Final evaluation of confidence-weighted models on the test set for unbiased performance estimation.

In [None]:
# Final evaluation on test set for confidence-weighted DNN models
print("=== FINAL TEST SET EVALUATION - CONFIDENCE-WEIGHTED DNN MODELS ===")

# Get original labels
original_labels_conf = labelEncoder_conf.classes_.tolist()

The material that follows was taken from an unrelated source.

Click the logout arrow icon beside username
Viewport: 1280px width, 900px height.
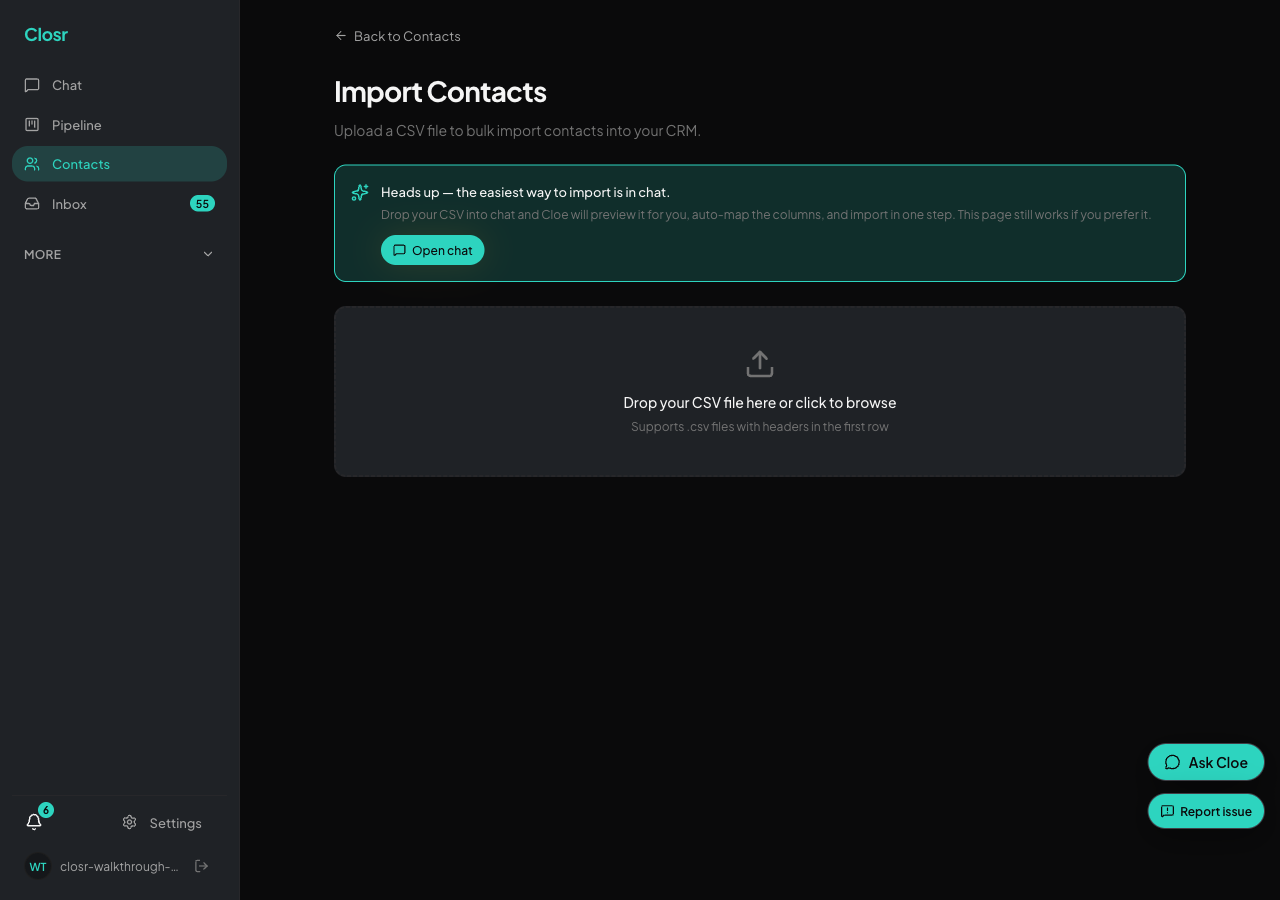201,866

# Evaluate confidence DNN models with PCA on test set
test_results_dnn_conf = []
for i, dnn_model_conf in enumerate(dnn_list_conf):
    X_test_tensor_conf = torch.tensor(X_test_pcaList_conf[i]).float()
    with torch.no_grad():
        dnn_outputs = dnn_model_conf(X_test_tensor_conf)
        dnn_preds_enc = F.softmax(dnn_outputs, dim=1).argmax(dim=1)
    
    predicted_labels = [original_labels_conf[label] for label in dnn_preds_enc.numpy()]
    
    # Calculate test metrics
    test_ari = adjusted_rand_score(y_test_conf, predicted_labels)
    test_f1 = f1_score(y_test_conf, predicted_labels, average='weighted')
    
    # Calculate test accuracy manually
    correct = (dnn_preds_enc.numpy() == y_test_conf).sum()
    test_accuracy = correct / len(y_test_conf)
    
    test_results_dnn_conf.append({
        'model': f'conf_dnn_pca_{i+1}',
        'test_accuracy': test_accuracy,
        'test_ari': test_ari,
        'test_f1': test_f1
    })
    
    print(f"Confidence DNN PCA {i+1} - Test Accuracy: {test_accuracy:.3f}, ARI: {test_ari:.3f}, F1: {test_f1:.3f}")

# Evaluate confidence DNN without PCA on test set
X_test_tensor_conf = torch.tensor(X_test_conf).float()
with torch.no_grad():
    dnn_outputs = dnn_without_pca_conf(X_test_tensor_conf)
    dnn_preds_enc = F.softmax(dnn_outputs, dim=1).argmax(dim=1)

predicted_labels = [original_labels_conf[label] for label in dnn_preds_enc.numpy()]
test_ari = adjusted_rand_score(y_test_conf, predicted_labels)
test_f1 = f1_score(y_test_conf, predicted_labels, average='weighted')
correct = (dnn_preds_enc.numpy() == y_test_conf).sum()
test_accuracy = correct / len(y_test_conf)

test_results_dnn_conf.append({
    'model': 'conf_dnn_without_pca',
    'test_accuracy': test_accuracy,
    'test_ari': test_ari,
    'test_f1': test_f1
})

print(f"Confidence DNN without PCA - Test Accuracy: {test_accuracy:.3f}, ARI: {test_ari:.3f}, F1: {test_f1:.3f}")

In [None]:
# Final evaluation on test set for confidence-weighted CNN models
print("\n=== FINAL TEST SET EVALUATION - CONFIDENCE-WEIGHTED CNN MODELS ===")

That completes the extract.